GASPAR MARTINS ( Angola) said that the impact of war still had major consequences on the lives of Angola’s people, and gave his country first-hand knowledge of the importance of dialogue and negotiation for the peaceful resolution of conflicts. He pledged his Government’s continued efforts in that context at the regional and international levels, working with the regional groupings toward which it belonged. He said that the economic crisis demanded reform of the international regulatory system, greater fluidity and transparency in the allocation of capital to the least developed countries and greater support for sustainable development. The Rio+20 outcome offered a solid foundation in formulating national and international policies for the latter. However commitments needed to be translated into intense action on climate change, drought and desertification, natural disasters, urbanization and other areas.
The session’s theme of peaceful settlement of disputes related to the need for reform of the Security Council, he said, calling for fair representation of all regions and the broadening of permanent membership in that body. Turning to local conflicts, he reaffirmed his support for the outcome of the Great Lakes summits on the Democratic Republic of the Congo, as well as the position of the African Union and the Southern African Development Community (SADC) on that situation. He urged continued international support for stabilization in Somalia and welcomed recent agreements between Sudan and South Sudan, urging the parties to continue their engagement with each other to resolve remaining differences.
On other conflicts, he called for determination from the international community to preserve Mali’s unity, sovereignty and territorial integrity.
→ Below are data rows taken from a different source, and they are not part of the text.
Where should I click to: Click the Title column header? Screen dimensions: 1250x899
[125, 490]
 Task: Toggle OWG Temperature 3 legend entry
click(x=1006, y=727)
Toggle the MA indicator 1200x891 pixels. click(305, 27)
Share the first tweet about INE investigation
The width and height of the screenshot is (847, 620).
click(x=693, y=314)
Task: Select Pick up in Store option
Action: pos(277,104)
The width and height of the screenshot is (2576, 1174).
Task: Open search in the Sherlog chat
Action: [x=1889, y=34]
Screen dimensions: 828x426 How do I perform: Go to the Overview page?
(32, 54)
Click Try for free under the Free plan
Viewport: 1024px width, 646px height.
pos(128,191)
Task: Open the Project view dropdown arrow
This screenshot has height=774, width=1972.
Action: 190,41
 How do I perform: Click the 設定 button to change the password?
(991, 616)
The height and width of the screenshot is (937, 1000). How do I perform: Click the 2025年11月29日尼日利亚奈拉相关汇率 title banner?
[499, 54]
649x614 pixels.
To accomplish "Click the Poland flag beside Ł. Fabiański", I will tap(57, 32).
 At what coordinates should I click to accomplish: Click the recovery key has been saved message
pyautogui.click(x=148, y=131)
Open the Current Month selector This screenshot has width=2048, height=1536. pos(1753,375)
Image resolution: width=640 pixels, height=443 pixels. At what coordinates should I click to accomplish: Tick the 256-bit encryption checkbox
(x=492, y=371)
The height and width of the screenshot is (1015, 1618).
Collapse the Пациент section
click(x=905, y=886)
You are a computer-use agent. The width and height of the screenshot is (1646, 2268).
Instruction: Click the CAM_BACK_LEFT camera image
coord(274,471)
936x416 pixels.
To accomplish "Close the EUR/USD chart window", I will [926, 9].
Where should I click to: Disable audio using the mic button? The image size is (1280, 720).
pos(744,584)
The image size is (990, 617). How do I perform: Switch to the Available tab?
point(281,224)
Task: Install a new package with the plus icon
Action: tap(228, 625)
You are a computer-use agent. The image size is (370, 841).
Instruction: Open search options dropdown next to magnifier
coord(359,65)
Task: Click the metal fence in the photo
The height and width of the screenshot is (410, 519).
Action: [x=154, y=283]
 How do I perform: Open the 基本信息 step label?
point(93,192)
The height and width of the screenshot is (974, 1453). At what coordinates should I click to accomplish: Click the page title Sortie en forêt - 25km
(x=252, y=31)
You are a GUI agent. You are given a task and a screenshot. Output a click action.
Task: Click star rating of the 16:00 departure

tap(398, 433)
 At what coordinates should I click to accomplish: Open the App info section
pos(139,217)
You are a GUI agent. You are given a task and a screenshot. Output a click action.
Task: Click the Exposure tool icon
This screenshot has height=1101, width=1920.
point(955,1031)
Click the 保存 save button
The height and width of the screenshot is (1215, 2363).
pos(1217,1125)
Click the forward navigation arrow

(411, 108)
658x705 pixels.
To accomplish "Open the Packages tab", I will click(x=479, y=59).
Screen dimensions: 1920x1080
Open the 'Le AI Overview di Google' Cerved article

On Guinea-Bissau, he advocated a comprehensive solution and lasting restoration of constitutional order according to international decisions. On Western Sahara, he called on the parties to continue negotiations under the auspices of the United Nations, so that the people could exercise their right to self-determination. He supported the two-state resolution of the Israeli/Palestinian situation, as well as a negotiated resolution of the crisis in Syria assisted by international mediation. On Cuba, he reiterated the need to end the embargo in accordance with United Nations resolutions. Mutual respect, regional cooperation and respect for international treaty obligations would continue to guide his country’s foreign policy, he said.
Turning to domestic issues, he said that ten years after attaining peace, Angola had made significant progress in consolidating democracy, leading up to successful elections on 31 August. Macroeconomic stability and the building of infrastructure had contributed to a progressive improvement of living conditions. It had not been possible to achieve the Millennium Development Goals, but the macroeconomic development rates had permitted consideration of the country’s graduation from the least-developed category in the near future. He expressed gratitude for the trust investors had placed in the country, as well as for assistance provided by international partners. He acknowledged that there was still much to do to ensure Angola’s economic growth was reflected in systematic improvement in the welfare of the people, through increased employment levels and enhanced investment in social welfare.